┌─ TASK INPUT
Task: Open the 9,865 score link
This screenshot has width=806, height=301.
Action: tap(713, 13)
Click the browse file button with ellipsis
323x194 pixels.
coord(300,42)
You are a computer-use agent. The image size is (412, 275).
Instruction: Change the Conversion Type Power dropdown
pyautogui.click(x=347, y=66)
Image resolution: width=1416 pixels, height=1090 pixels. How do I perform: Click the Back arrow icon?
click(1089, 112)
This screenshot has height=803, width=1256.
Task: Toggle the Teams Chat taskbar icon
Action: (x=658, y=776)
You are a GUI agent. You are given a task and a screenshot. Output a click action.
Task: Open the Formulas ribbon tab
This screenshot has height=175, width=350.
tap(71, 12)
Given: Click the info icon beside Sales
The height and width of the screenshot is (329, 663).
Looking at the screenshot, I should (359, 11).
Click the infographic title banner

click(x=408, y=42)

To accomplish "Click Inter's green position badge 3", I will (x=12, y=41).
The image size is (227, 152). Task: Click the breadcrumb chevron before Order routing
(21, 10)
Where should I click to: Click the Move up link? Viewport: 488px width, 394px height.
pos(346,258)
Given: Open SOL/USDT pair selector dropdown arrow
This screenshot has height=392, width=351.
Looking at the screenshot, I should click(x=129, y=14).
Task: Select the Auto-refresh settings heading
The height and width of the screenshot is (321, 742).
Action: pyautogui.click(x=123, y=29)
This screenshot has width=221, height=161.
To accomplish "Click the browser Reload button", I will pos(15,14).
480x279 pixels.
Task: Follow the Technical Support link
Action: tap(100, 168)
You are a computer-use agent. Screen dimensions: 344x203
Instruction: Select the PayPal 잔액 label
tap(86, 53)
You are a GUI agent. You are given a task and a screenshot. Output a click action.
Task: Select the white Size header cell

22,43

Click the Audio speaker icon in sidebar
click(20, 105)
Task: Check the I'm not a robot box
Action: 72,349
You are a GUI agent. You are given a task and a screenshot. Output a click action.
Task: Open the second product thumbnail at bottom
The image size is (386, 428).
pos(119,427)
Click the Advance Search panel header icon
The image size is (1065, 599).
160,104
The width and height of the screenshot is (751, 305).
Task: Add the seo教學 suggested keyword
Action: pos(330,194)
└─
WHAT YOU SHOULD DO.
The full set of records above must be reproduced exactly in the reply.

ANSWER TO THE PROBLEM.
Task: Open the 9,865 score link
This screenshot has width=806, height=301.
Action: tap(713, 13)
Click the browse file button with ellipsis
323x194 pixels.
coord(300,42)
You are a computer-use agent. The image size is (412, 275).
Instruction: Change the Conversion Type Power dropdown
pyautogui.click(x=347, y=66)
Image resolution: width=1416 pixels, height=1090 pixels. How do I perform: Click the Back arrow icon?
click(1089, 112)
This screenshot has height=803, width=1256.
Task: Toggle the Teams Chat taskbar icon
Action: (x=658, y=776)
You are a GUI agent. You are given a task and a screenshot. Output a click action.
Task: Open the Formulas ribbon tab
This screenshot has height=175, width=350.
tap(71, 12)
Given: Click the info icon beside Sales
The height and width of the screenshot is (329, 663).
Looking at the screenshot, I should (359, 11).
Click the infographic title banner

click(x=408, y=42)

To accomplish "Click Inter's green position badge 3", I will (x=12, y=41).
The image size is (227, 152). Task: Click the breadcrumb chevron before Order routing
(21, 10)
Where should I click to: Click the Move up link? Viewport: 488px width, 394px height.
pos(346,258)
Given: Open SOL/USDT pair selector dropdown arrow
This screenshot has height=392, width=351.
Looking at the screenshot, I should click(x=129, y=14).
Task: Select the Auto-refresh settings heading
The height and width of the screenshot is (321, 742).
Action: pyautogui.click(x=123, y=29)
This screenshot has width=221, height=161.
To accomplish "Click the browser Reload button", I will pos(15,14).
480x279 pixels.
Task: Follow the Technical Support link
Action: tap(100, 168)
You are a computer-use agent. Screen dimensions: 344x203
Instruction: Select the PayPal 잔액 label
tap(86, 53)
You are a GUI agent. You are given a task and a screenshot. Output a click action.
Task: Select the white Size header cell

22,43

Click the Audio speaker icon in sidebar
click(20, 105)
Task: Check the I'm not a robot box
Action: 72,349
You are a GUI agent. You are given a task and a screenshot. Output a click action.
Task: Open the second product thumbnail at bottom
The image size is (386, 428).
pos(119,427)
Click the Advance Search panel header icon
The image size is (1065, 599).
160,104
The width and height of the screenshot is (751, 305).
Task: Add the seo教學 suggested keyword
Action: pos(330,194)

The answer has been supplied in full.